● TASK DETAILS
Every line of the listing is returned unchanged, and every picture is dropped.

● RECORDS SUPPLIED

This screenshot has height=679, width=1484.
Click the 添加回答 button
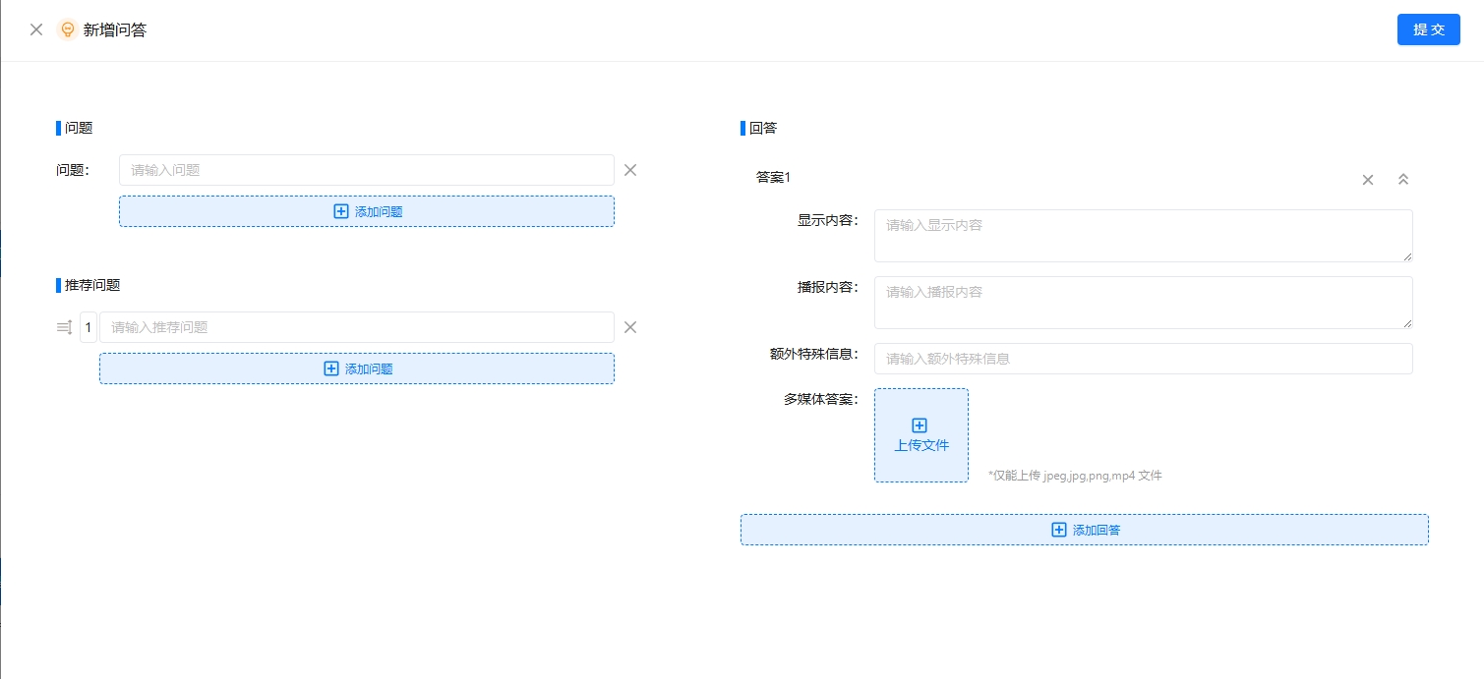coord(1084,530)
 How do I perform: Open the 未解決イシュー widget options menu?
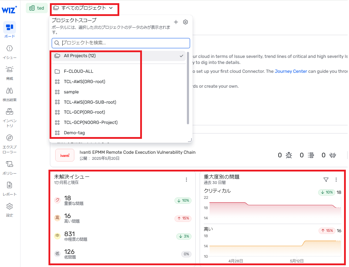click(187, 180)
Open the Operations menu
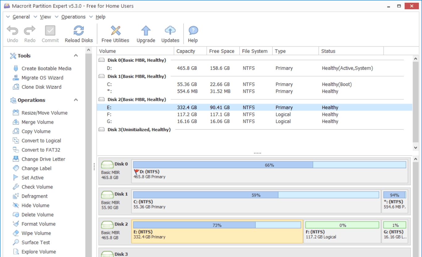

● SOLUTION
This screenshot has height=679, width=1484.
Click the 添加回答 button
coord(1084,530)
 How do I perform: Open the 未解決イシュー widget options menu?
click(187, 180)
Open the Operations menu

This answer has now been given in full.